Lieutenant Samuel Masters Davies

Lieutenant Samuel Masters Davies


A carte-de-visite portrait of Lieutenant Samuel Masters Davies (1836-1885), an officer who served in the Military Train (formerly the Land Transport Corps, later the Army Service Corps). He is listed in Hart’s Annual Army List (1867) as a Lieutenant.

Born on 5 January 1836 at Oystermouth near Swansea in Wales, he was the eldest of the four sons of Samuel Davies, the Vicar of Oystermouth. His mother was Mary Ann née Masters. On 2 March 1871 at St Stephen’s Church in Dulwich he married Josephine Marie Constance de Longueville. Born at Fort William in Calcutta, she was 19 years old. Samuel was 34.

In 1876 Samuel filed for a divorce, claiming his wife had committed adultery with various men, names unknown, in a variety of places, including a cab on the road between Beckenham and Robin Hood Hill and in a railway carriage between Crystal Palace and Victoria Station. There had also been adulterous trysts at the Charing Cross Hotel, in a house in Jermyn Street, in Brighton and with a man she’d met at London Zoo. Mrs Davies had, in addition, spent an entire month in 1875 cohabiting at a hotel in Portsea with the only named co-respondent in the petition, John Knox Ruttledge, an Irish army captain much nearer her own age. Samuel was claiming damages from Ruttledge to the tune of £5000.

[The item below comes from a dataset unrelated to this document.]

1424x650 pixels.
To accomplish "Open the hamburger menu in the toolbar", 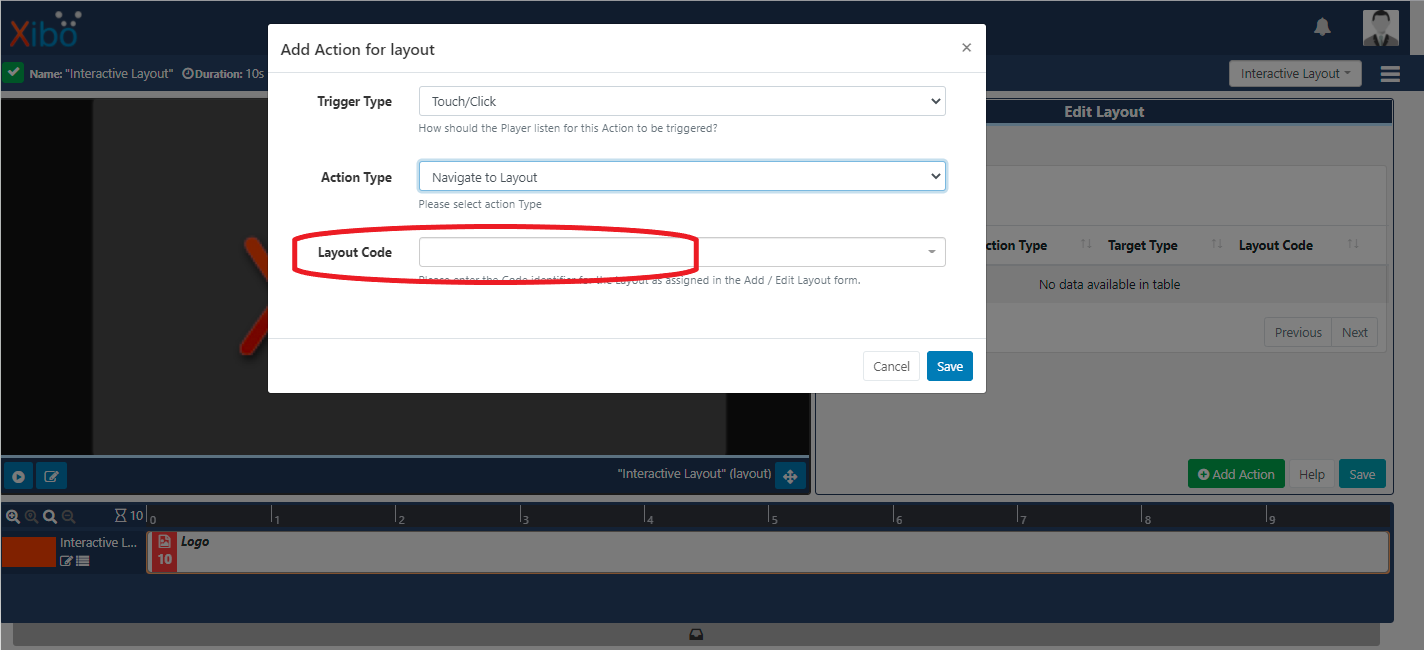I will click(1389, 74).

Mrs Davies, for her part, made counter-charges against Samuel of neglect, cruelty and adultery. Ten different instances are cited in her affidavit, including one occasion when he ‘came home late in a state of intoxication’ and ‘shook her and kicked her and knocked her down the stairs’ and another when he ‘attempted to strangle her.’ His extramarital affairs were conducted in less comfortable circumstances than hers, mainly at the Crooked Tree in Penge and several times in a field behind the Robin Hood Tavern, another public house near the matrimonial home.

The divorce was granted but Samuel wasn’t awarded any damages, since it hadn’t been proven that Ruttledge knew Josephine was a married woman. Josephine and Ruttledge were married in 1878 but two years later she was back in the divorce courts. That petition failed and three years later Ruttledge tried again, this time citing two co-respondents instead of one.

Samuel Masters Davies ‘late of the Cedars Rickmansworth in the County of Hertford’ died at St Thomas’s Hospital in Lambeth on 27 November 1885. The cause of death was 'alcoholic sclerosis of [the] brain and spinal cord.' He left a personal estate valued at £12,326.

Photographed in 1863 by Drewett of Basingstoke (and branches).